Please reproduce every line of the data between the line holding "This screenshot has height=303, width=381." and the line holding "(x=132, y=100)", inclusive, keeping everything else unchanged but shifting each coordinate in the answers by adding 102 to it.

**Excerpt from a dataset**
====
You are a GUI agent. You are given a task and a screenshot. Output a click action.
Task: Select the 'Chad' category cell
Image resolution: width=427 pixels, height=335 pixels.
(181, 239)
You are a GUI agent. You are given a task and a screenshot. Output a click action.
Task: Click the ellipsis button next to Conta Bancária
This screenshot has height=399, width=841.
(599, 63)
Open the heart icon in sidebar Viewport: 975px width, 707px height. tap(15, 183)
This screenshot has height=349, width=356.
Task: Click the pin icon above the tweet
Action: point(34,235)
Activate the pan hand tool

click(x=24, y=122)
====
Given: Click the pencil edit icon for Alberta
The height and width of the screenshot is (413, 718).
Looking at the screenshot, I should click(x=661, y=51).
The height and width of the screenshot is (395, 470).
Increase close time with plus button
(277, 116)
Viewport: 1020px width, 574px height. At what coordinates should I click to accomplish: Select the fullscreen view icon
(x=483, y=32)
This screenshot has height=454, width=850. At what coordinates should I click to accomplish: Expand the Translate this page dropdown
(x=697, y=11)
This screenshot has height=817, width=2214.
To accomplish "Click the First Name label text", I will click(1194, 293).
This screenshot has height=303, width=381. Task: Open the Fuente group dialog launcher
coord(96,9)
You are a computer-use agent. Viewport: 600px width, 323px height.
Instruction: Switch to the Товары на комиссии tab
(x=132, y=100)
====
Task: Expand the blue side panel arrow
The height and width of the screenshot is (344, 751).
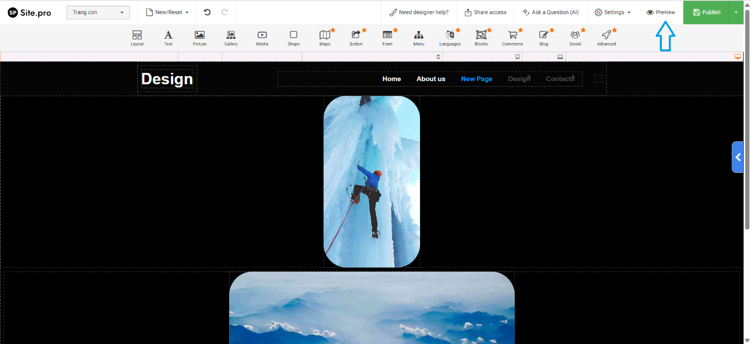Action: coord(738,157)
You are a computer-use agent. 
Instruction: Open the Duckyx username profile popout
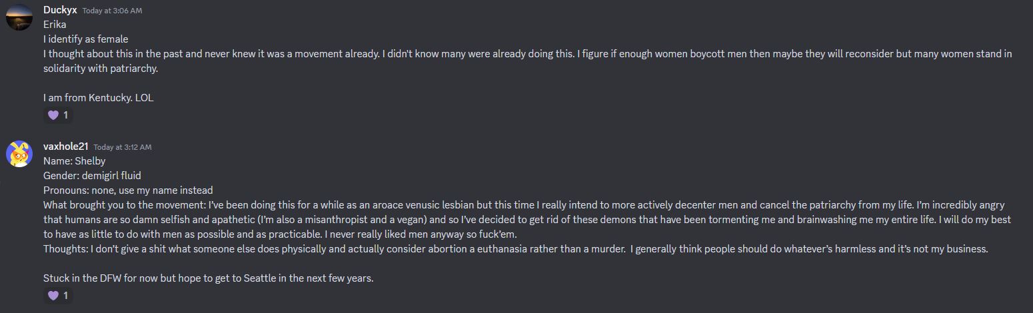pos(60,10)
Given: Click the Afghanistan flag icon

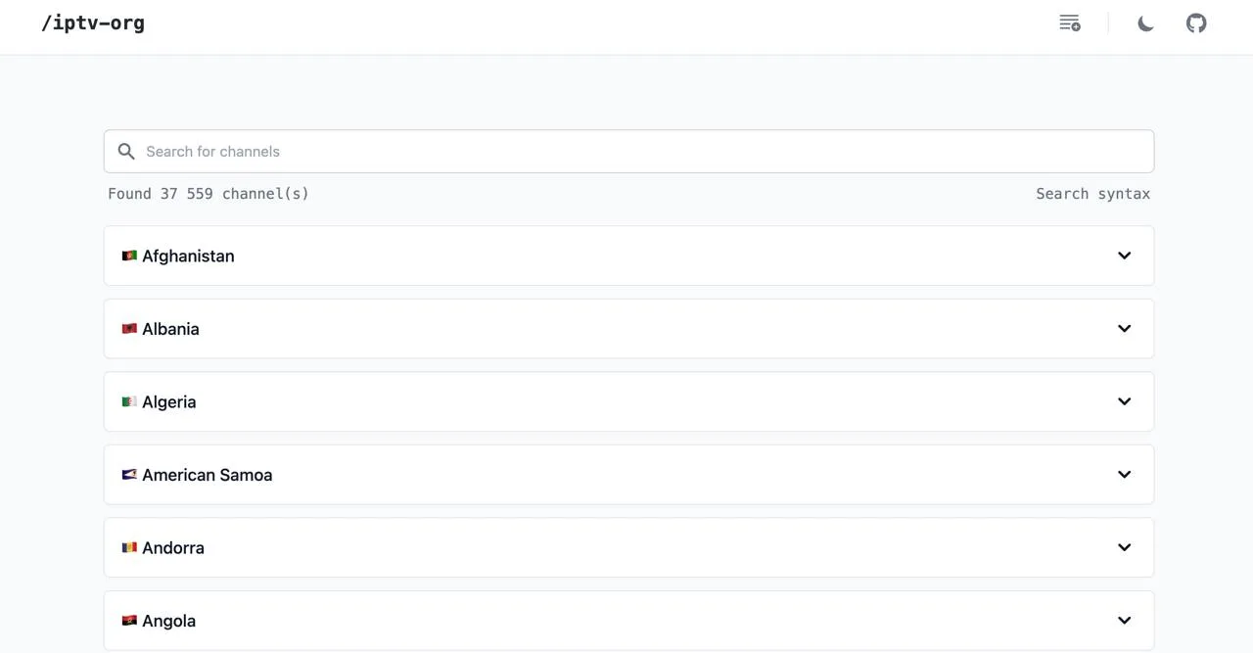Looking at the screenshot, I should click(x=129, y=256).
====
**CORRECT RESPONSE**
This screenshot has height=303, width=381. Task: Open the Fuente group dialog launcher
coord(198,111)
You are a computer-use agent. Viewport: 600px width, 323px height.
Instruction: Switch to the Товары на комиссии tab
(x=234, y=202)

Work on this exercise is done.